Pourquoi pas pieds nus alors? Certains chercheurs ont evoqués le « cout du coussinage » le pied nu doit avoir un effort musculaire plus important pour assurer l’amortissement. Il faut trouver le bon ratio entre poids de la chaussure et economie d’energie lié au coussinage. La rigidité de la semelle aura aussi son importance. Une semelle trop souple ou trop rigide entraineront une augmentation du running economy de 0.8%, l’idéal se situant autour de 38N/mm. La chaussure idéale sera donc légère avec une semelle juste ce qu’il faut rigide. La chaussure ne doit pas tomber dans la catégorie de l’aide technique sous peine d’etre invalidée pour toute tentative de record.
Et en pratique?

Le projet de Nike se deroulera sur le circuit automobile de Monza en Italie. Il se fera une boucle d’un peu plus de 2km (très vraissemblablement très plate, mais est ce vraiment la conception que l’on se fait d’un marathon?) avec des « lièvres » (qui pour que le record soit homologué ne devront pas rejoindre le coureur en court d’epreuve). Ils seront équipés de chaussure de 185g integrant une lame carbone dans la semelle. Cette chaussure parait un peu « lourde », une quarantaine de g en moins aurait été un plus.

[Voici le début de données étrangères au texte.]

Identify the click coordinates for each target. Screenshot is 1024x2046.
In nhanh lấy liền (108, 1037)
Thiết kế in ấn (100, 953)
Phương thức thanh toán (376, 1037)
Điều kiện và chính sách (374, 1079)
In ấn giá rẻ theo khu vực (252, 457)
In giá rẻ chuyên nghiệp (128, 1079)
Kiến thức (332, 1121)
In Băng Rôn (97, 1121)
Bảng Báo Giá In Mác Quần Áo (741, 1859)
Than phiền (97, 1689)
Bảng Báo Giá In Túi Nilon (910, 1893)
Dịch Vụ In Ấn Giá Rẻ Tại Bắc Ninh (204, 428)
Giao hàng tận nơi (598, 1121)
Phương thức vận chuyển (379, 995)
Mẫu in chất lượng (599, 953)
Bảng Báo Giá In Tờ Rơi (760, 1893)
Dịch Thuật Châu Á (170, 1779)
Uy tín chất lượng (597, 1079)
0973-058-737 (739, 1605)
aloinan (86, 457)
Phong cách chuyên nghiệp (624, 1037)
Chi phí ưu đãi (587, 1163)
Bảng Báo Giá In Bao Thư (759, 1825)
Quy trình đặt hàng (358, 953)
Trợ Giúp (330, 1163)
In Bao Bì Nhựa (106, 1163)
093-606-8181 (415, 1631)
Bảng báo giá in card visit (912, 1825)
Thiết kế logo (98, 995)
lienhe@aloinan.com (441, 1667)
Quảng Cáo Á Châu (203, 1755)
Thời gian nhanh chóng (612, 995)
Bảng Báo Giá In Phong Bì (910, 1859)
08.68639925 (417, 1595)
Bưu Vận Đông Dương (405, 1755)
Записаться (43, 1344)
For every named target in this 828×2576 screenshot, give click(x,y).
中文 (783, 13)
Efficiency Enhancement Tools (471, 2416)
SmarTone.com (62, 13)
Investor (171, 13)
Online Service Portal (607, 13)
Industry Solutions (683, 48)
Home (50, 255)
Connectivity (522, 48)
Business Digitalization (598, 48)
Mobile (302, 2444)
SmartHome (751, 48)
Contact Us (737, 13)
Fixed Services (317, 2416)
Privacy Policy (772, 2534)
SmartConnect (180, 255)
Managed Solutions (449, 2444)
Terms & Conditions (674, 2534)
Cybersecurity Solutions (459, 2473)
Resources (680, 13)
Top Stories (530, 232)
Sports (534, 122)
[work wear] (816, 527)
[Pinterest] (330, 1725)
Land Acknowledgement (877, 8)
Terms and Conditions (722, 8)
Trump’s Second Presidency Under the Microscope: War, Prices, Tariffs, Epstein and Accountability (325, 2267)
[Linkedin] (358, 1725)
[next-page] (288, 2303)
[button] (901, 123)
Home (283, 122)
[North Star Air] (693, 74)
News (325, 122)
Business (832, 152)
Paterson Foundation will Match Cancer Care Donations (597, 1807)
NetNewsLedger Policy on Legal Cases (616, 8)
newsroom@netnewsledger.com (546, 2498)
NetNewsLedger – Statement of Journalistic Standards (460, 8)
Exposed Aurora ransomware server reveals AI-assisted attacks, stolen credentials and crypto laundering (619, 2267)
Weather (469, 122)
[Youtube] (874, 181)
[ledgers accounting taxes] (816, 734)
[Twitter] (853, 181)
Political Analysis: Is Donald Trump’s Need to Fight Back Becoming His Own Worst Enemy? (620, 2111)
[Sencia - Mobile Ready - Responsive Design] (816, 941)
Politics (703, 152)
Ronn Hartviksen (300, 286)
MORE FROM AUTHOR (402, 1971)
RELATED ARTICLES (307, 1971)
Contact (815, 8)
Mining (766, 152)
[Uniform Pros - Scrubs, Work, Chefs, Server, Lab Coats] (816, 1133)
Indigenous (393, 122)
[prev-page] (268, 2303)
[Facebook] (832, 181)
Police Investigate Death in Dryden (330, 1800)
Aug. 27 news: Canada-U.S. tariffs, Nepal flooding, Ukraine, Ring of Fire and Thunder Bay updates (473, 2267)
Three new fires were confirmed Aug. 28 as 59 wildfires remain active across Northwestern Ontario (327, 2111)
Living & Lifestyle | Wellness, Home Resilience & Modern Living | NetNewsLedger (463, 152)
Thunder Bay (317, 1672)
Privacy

La lame de carbone intégrée pourrait etre « retoqué » par l’IAAF comme aide technique.

Dans l’absolu, il parait donc envisageable de passer sous les deux heures, si l’on respecte toutes les regles cela sera un peu plus compliqué. L’exploit se fera, les enjeux commerciaux sont enormes pour nike (et adidas qui a aussi lancé son projet) car l’exposition médiatique sera maximale. Les données collectées permettront peut etre de faire avancer la recherche scientifique.